DE
Press release

Key technology in climate and environmental protection

February 6, 2023

  • Sustainable high-tech solutions at LASER World of PHOTONICS 2023
  • Photonic technologies are an enabler for decarbonization
  • Concrete solutions for many industries

Photonic processes are already unlocking their great potential for climate and environmental protection. Whether it’s photovoltaics or LED lighting, single-origin recycling or camera-based inspection for fully automated and error-free production: Wherever light is used as a tool, efficiency increases and the impact on the environment shrinks. This far from covers the full potential of photonics. Lasers drive nuclear fusion, battery and fuel cell production, precision farming in agriculture and other solutions for the post-fossil future. The leading providers of sustainable, high-tech solutions will meet at LASER World of PHOTONICS in Munich from June 27 to 30, 2023.

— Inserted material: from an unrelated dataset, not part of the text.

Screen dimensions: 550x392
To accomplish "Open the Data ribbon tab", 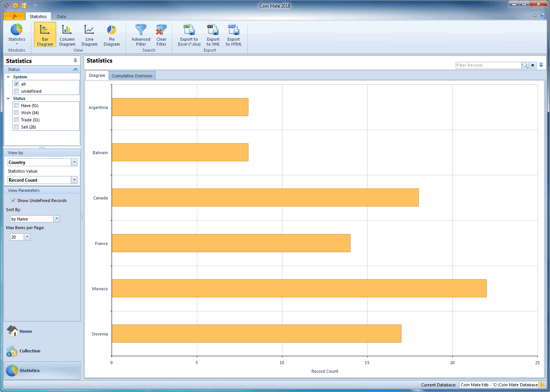I will [x=61, y=17].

“Breakthrough in nuclear fusion!” This announcement from the Lawrence Livermore National Laboratory spread around the world like wildfire in December 2022. There, for the first time, a research team created an energy surplus by fusing a pair of hydrogen isotopes. The most important tool they used to achieve this technological milestone was UV light from the world’s largest and most powerful laser system, assembled from thousands of special optics. If the fusion process is able to make it out of the high-end lab and into automated fusion reactors, humanity would have access to nearly unlimited emission-free energy.

Photonics offer a great variety of “enabling technologies”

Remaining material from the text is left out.